例によって、記憶の奥底から思い出されるような感覚で、知識が経験伝いにやってくる感覚があるのである。
しかしいかんせん、対格差があった。
鐙に足がかかるところまでは何とかなるのだが、もう一方の足が上がらない。
そんな風にして途方に暮れる俺を見かねたのか。
ユニコーンは鼻息一つすると、俺の正面に頭を差し出した。
……どうやら、頭の方から乗った方が楽だろうと、わざわざ教えてくれたのだ。
「あ、ありがとう……」
人間としての尊厳のようなものが傷つけられるような、恥ずかしい思いをこらえながら、ユニコーンの首にまたがり、鞍まで行く。
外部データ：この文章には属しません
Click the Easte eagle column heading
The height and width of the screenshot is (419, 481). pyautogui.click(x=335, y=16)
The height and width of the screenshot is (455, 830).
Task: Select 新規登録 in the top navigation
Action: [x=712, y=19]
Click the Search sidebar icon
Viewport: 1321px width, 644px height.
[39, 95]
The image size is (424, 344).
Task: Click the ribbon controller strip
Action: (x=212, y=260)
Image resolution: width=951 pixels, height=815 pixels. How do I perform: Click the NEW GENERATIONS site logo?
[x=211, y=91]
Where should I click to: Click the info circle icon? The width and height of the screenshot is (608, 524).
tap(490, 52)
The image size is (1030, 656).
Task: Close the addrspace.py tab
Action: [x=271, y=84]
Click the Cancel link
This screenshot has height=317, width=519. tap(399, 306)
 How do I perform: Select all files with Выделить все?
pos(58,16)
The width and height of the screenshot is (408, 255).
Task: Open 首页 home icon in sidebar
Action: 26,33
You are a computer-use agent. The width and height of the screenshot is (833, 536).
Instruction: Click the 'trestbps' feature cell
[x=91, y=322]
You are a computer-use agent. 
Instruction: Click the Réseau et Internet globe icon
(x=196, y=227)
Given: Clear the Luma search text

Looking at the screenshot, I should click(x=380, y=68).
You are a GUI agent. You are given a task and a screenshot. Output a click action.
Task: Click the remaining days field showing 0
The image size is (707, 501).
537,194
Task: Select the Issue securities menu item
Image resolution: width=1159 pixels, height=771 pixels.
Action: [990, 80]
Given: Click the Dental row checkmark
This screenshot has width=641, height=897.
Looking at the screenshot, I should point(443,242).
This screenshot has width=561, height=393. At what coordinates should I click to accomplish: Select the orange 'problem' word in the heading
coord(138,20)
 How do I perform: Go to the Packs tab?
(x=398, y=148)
体の向きを調節して、鐙にしっかりと足を乗せたことを確認すると、手綱を引いて合図を送った。
「お待たせ。それじゃあ行こっか」
ゆっくり歩きだすユニコーン。
鞍の下で背骨がうねうね動く感触が伝わってきて、本当に生き物に乗っているのだと、少しばかり感動を覚える。
これからは彼にお世話になることも多くなるに違いない。
そう思うと、自然と口元に笑みが浮かんできた。
「頼りない主人だけど、これからもよろしくな、相棒」
改めてお礼を口にする。
少しだけ、彼の歩みが早くなったような、そんな気がした。